**Selected text:**
══════

Additional information
- Announced: November 9, 1994, by Howard W. Hunter
- Groundbreaking: March 13, 1999, by John K. Carmack
- Open house: May 6–13, 2000
- Current president: Robert Davis Dennis
- Designed by: Robert Waldrip and Church A&E Services
- Location: Franklin, Tennessee, United States
- Coordinates: 35°56′55.82039″N 86°51′37.18439″W﻿ / ﻿35.9488389972°N 86.8603289972°W
- Exterior finish: Imperial Danby white marble
- Design: Classic modern, single-spire design
- Baptistries: 1
- Ordinance rooms: 2 (two-stage progressive)
- Sealing rooms: 2

= Nashville Tennessee Temple =

Temple of the LDS church

The Nashville Tennessee Temple is the 84th operating temple of the Church of Jesus Christ of Latter-day Saints, and is located in Franklin, Tennessee, United States, approximately 20 mi southwest of central Nashville. The intent to build the temple, the first in Tennessee, was announced August 7, 1994, by church president Gordon B. Hinckley. The temple has a single spire with a statue of the angel Moroni at its top, and is built from Imperial Danby white marble, using a simplified, contemporary temple design. The temple is on a 4.98-acre site adjacent to an existing meetinghouse.

A groundbreaking ceremony, to signify beginning of construction, was held on March 13, 1999, with John K. Carmack, a church general authority, presiding. The temple was later dedicated by James E. Faust on May 21, 2000, in four sessions. Over 24,000 people toured the building during a public open house held earlier that month. The interior has two ordinance rooms and two sealing rooms, arranged to support the church's ordinances.

== History ==
The intent to build the Nashville Tennessee Temple was announced November 12, 1994. It was originally to be built in the affluent suburb of Forest Hills, but the plan was turned down by city commissioners due to zoning rules. At the time of its completion, the temple served church members in central and eastern Tennessee and western Kentucky.

══════

**Stated goal 1:**
According to the temple article, why was the temple not built in Forest Hills as first planned?
**Stated goal 2:**
In the temple article, how many people toured the building during the public open house?
**Stated goal 3:**
From the temple article's additional information, list each kind of room the temple has, with its count.
The entries that follow come from a separate source.

**Information provided:**
══════

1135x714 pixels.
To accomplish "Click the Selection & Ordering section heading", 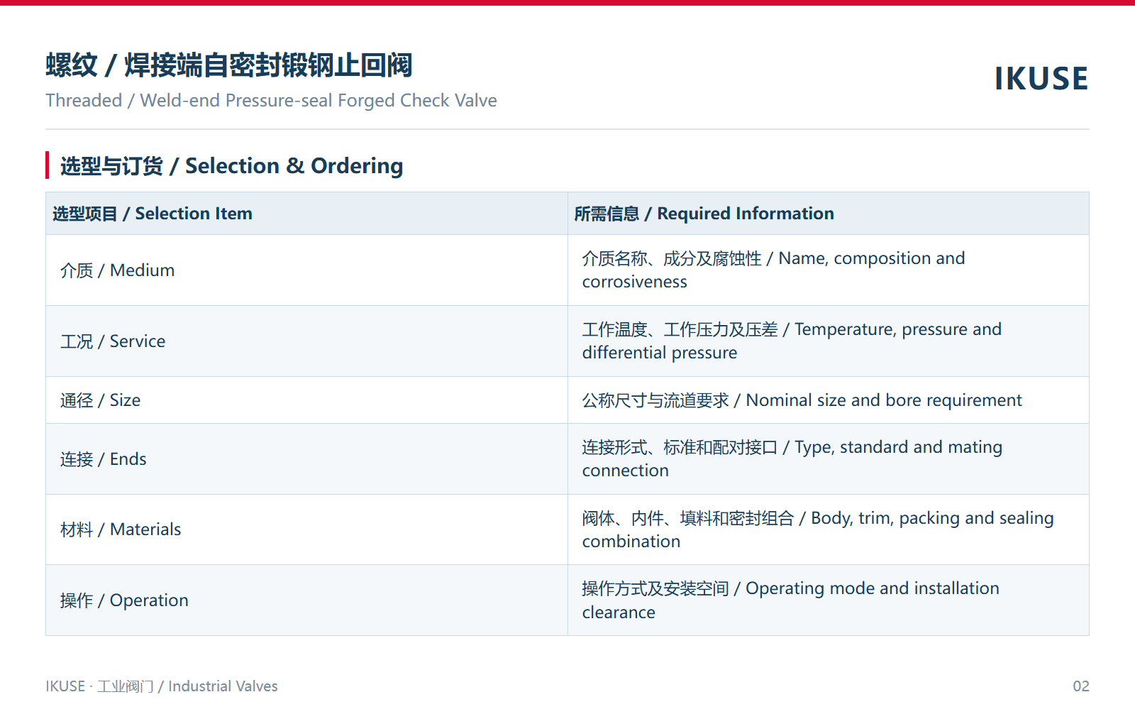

══════

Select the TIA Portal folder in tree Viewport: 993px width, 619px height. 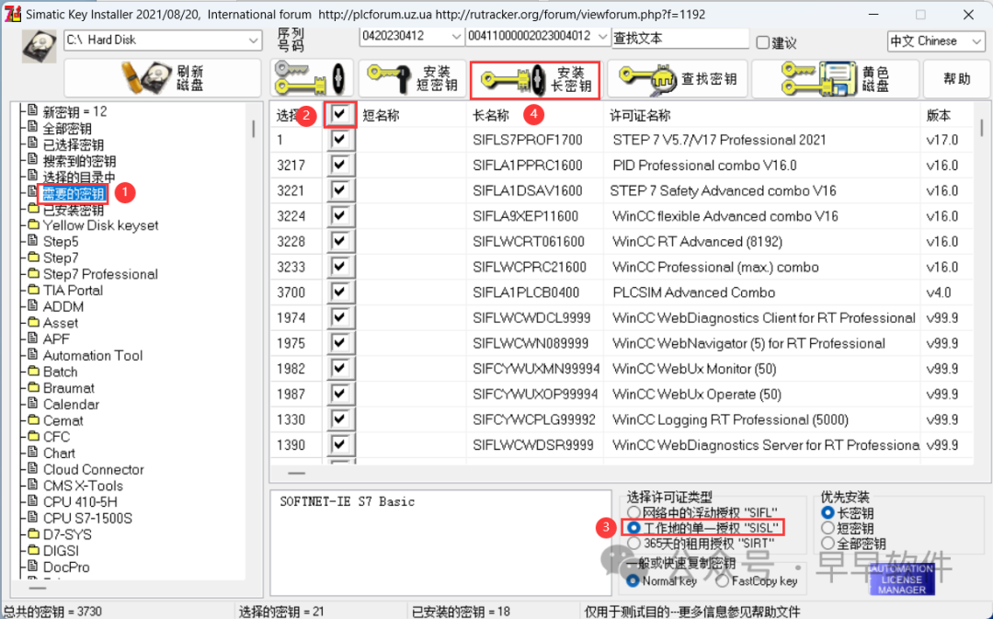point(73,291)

══════

**Expected answer 1:**
City commissioners turned down the plan because of zoning rules.

**Expected answer 2:**
Over 24,000 people.

**Expected answer 3:**
- Baptistries: 1
- Ordinance rooms: 2 (two-stage progressive)
- Sealing rooms: 2